Task03: logical regression

Keywords: Python

Theoretical part

  • The relation and difference between logical regression and linear regression
  • Model building: principle and model of logical regression
  • Learning strategy: loss function, derivation and optimization of logistic regression
  • Algorithmic solution: batch gradient descent
  • Regularization and model evaluation index
  • Advantages and disadvantages of logical regression
  • Sample imbalance
  • Detailed explanation of sklearn parameters
  1. Case study:
    import numpy as np
    import pandas as pd
    import matplotlib.pyplot as plt
    
    %matplotlib inline
    
    
    df_X = pd.read_csv('./logistic_x.txt', sep='\ +',header=None, engine='python') #Read X value
    ys = pd.read_csv('./logistic_y.txt', sep='\ +',header=None, engine='python') #Read y value
    ys = ys.astype(int)
    df_X['label'] = ys[0].values #Label X one by one according to the result of y value
    
    ax = plt.axes()
    #Describe the position of point X in the two-dimensional graph, and visually view the distribution of data points
    df_X.query('label == 0').plot.scatter(x=0, y=1, ax=ax, color='blue')
    df_X.query('label == 1').plot.scatter(x=0, y=1, ax=ax, color='red')
    
    #Extract data for learning
    Xs = df_X[[0, 1]].values
    Xs = np.hstack([np.ones((Xs.shape[0], 1)), Xs])
    ys = df_X['label'].values
    
    
    from __future__ import print_function
    import numpy as np
    from sklearn.linear_model import LogisticRegression
    
    lr = LogisticRegression(fit_intercept=False) #Because the value of the intercept item has been merged into the variable previously, the intercept item is not required for parameter setting here
    lr.fit(Xs, ys) #fitting
    score = lr.score(Xs, ys) #Result evaluation
    print("Coefficient: %s" % lr.coef_)
    print("Score: %s" % score)
    
    
    ax = plt.axes()
    
    df_X.query('label == 0').plot.scatter(x=0, y=1, ax=ax, color='blue')
    df_X.query('label == 1').plot.scatter(x=0, y=1, ax=ax, color='red')
    
    _xs = np.array([np.min(Xs[:,1]), np.max(Xs[:,1])])
    
    #The data is described in the form of two-dimensional graph, and the data area is divided with the parameter result obtained by learning as the threshold value
    _ys = (lr.coef_[0][0] + lr.coef_[0][1] * _xs) / (- lr.coef_[0][2])

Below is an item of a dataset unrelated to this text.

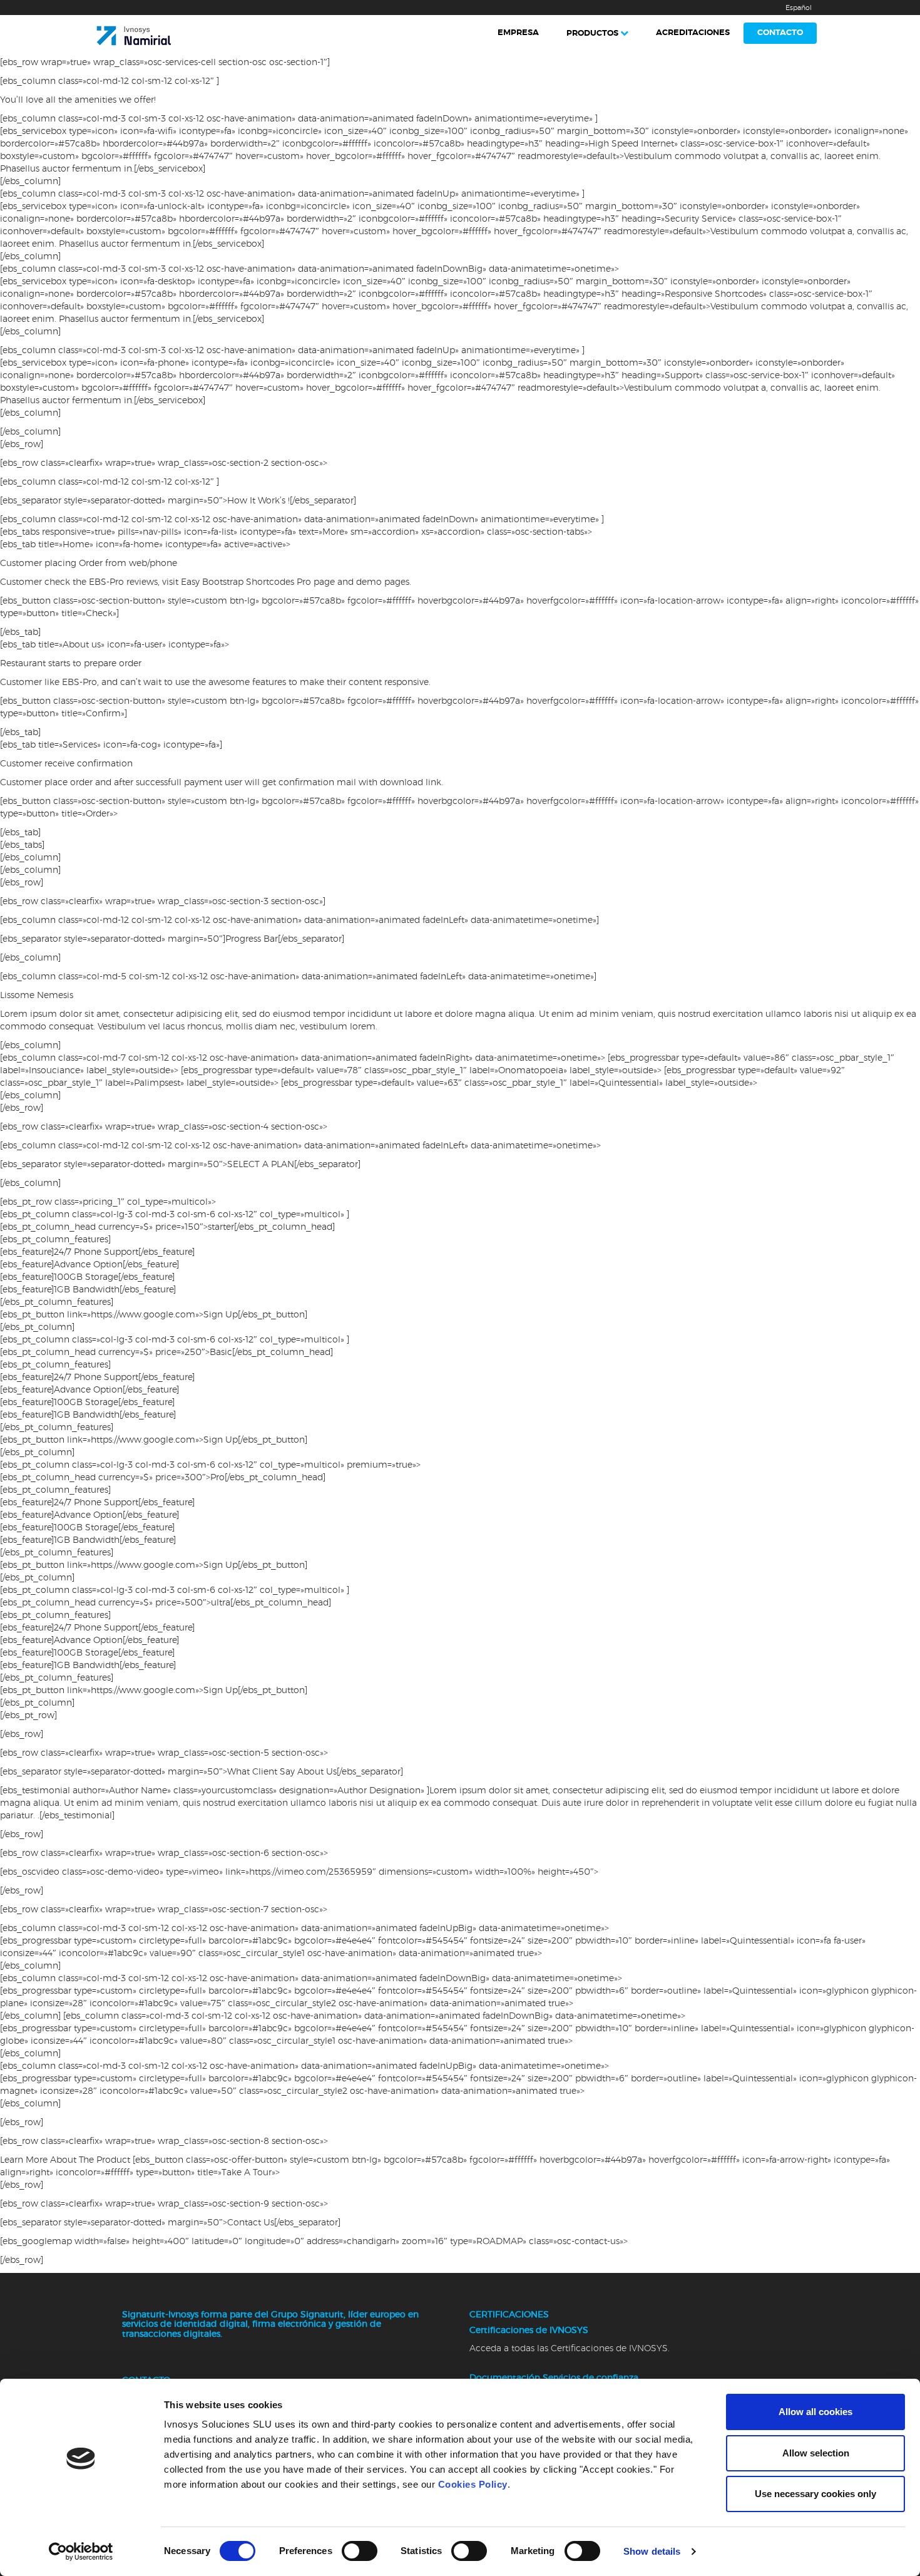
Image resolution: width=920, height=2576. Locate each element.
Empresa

    plt.plot(_xs, _ys, lw=1)
    
    
    class LGR_GD():
        def __init__(self):
            self.w = None
            self.n_iters = None
    
        def fit(self, X, y, alpha=0.03, loss=1e-10):  # Set the step size to 0.002, and judge whether the convergence condition is 1e-10
            y = y.reshape(-1, 1)  # Reshape the dimension of y value for matrix operation
            [m, d] = np.shape(X)  # Dimensions of arguments
            self.w = np.zeros((1, d))  # Set the initial value of the parameter to 0
            tol = 1e5
            self.n_iters = 0
            # ============================= show me your code =======================
            while tol > loss: #Set convergence conditions
                for i in range(d):
                    temp = y - X.dot(self.w)

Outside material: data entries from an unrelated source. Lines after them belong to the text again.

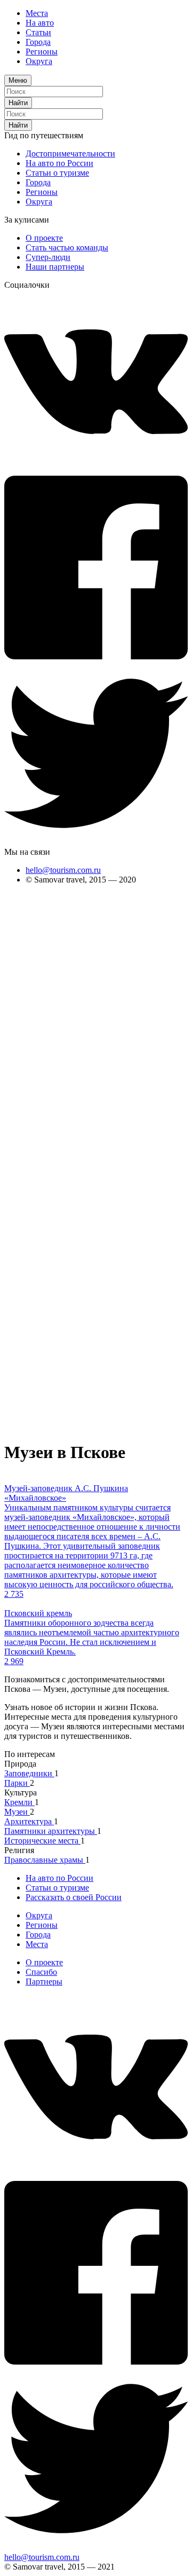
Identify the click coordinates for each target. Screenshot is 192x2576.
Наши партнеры (55, 266)
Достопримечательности (70, 153)
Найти (18, 103)
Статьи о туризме (57, 172)
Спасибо (41, 1971)
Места (37, 13)
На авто (40, 22)
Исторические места (42, 1840)
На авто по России (59, 163)
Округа (39, 61)
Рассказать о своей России (74, 1897)
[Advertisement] (47, 1053)
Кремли (19, 1802)
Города (38, 41)
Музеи (17, 1811)
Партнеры (44, 1981)
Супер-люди (48, 257)
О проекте (44, 237)
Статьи (38, 32)
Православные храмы (44, 1859)
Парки (17, 1782)
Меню (18, 80)
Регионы (42, 51)
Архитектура (29, 1821)
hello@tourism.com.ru (63, 870)
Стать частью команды (67, 247)
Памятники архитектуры (50, 1831)
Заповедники (29, 1773)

                    self.w[i] = self.w[i] + alpha *np.sum(temp * X[:,i])/m
                
                tol = np.abs(np.sum(y -  X.dot(self.w)))
                self.n_iters += 1 #Update iterations
     
            # ============================= show me your code =======================
    
        def predict(self, X):
            # Prediction of new independent variables with fitted parameter values
            y_pred = X.dot(self.w)
            return y_pred
    
    
    if __name__ == "__main__":
        lr_gd = LGR_GD()
        lr_gd.fit(Xs, ys)
    
        ax = plt.axes()
    
        df_X.query('label == 0').plot.scatter(x=0, y=1, ax=ax, color='blue')
        df_X.query('label == 1').plot.scatter(x=0, y=1, ax=ax, color='red')
    
        _xs = np.array([np.min(Xs[:, 1]), np.max(Xs[:, 1])])
        _ys = (lr_gd.w[0][0] + lr_gd.w[0][1] * _xs) / (- lr_gd.w[0][2])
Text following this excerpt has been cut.